@hlk01kristin
Attack on Gaddafi bastion startstheaustralian.com.au/news/world/att… #libya #baniwalid <- they are still talking
FIGHTERS for Libya's new rulers began an assault on a bastion of Muammar Gaddafi yesterday, as secret files shed light on his fallen regime's links to US and British spy agencies.
"We are preparing to enter Bani Walid and we will fight," National Transitional Council spokesman Mahmud Abdel Aziz said in Shishan, north of Bani Walid.
A dozen vehicles, including utes mounted with heavy machineguns, were seen heading further south towards Bani Walid while a commander, Ossama Ghazi, also set off yesterday, saying: "There is fighting."

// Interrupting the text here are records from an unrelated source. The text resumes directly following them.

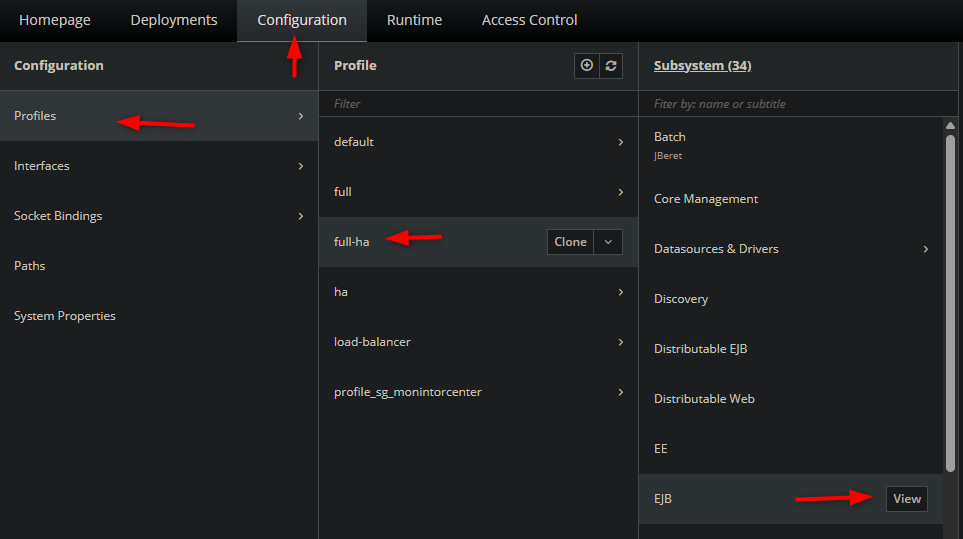This screenshot has height=539, width=963.
Task: Click the Clone button for full-ha
Action: (571, 242)
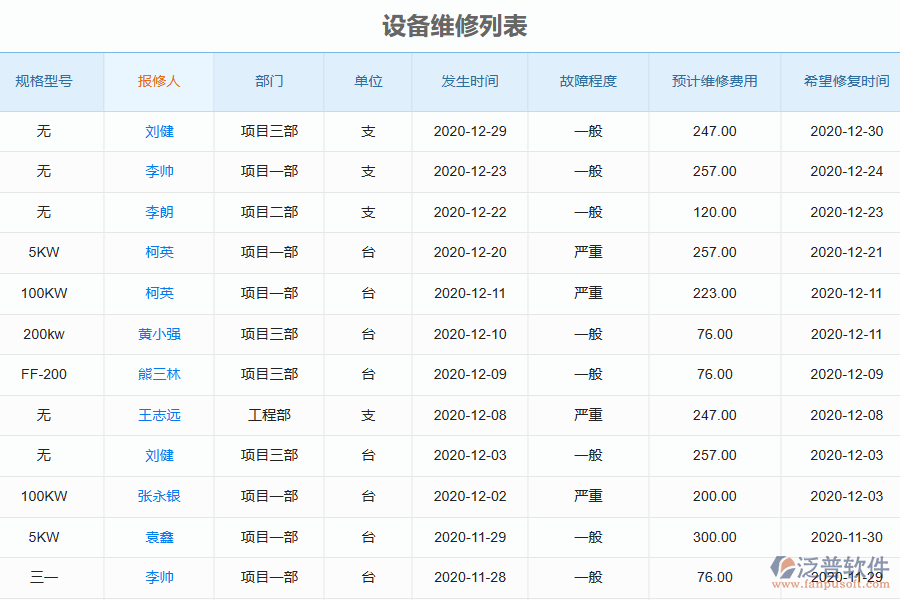This screenshot has height=600, width=900.
Task: Select the 预计维修费用 column header
Action: (x=715, y=83)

Abdel Aziz said he expected Bani Walid to "fall within hours".
Earlier, the deputy chief of the military council of the town of Tarhuna, further north, said fighters for Libya's new leaders had given forces loyal to Gaddafi in Bani Walid until 6pm last night (AEST) to surrender.
Abdulrazzak Naduri said the ousted dictator 's son, Saadi Gaddafi, was still in Bani Walid, along with other regime cronies, while prominent son Saif al-Islam had fled the town.
Meanwhile, Gaddafi regime intelligence files appear to document deep co-operation between Western spy agencies, including the shipping of terrorist suspects for regime interrogation.
The cache of documents, originally obtained by Human Rights Watch from a Libyan security archive, includes blunt details about the secret 2004 seizure from Malaysia of an Islamic militant, who now commands the revolutionary forces in Tripoli.
The letters include an apparent CIA memo informing the Libyan authorities about the journey of "Abdullah al-Sadiq" and his pregnant wife from Kuala Lumpur to Bangkok, where the US would "take control" of the pair and hand them over to the regime.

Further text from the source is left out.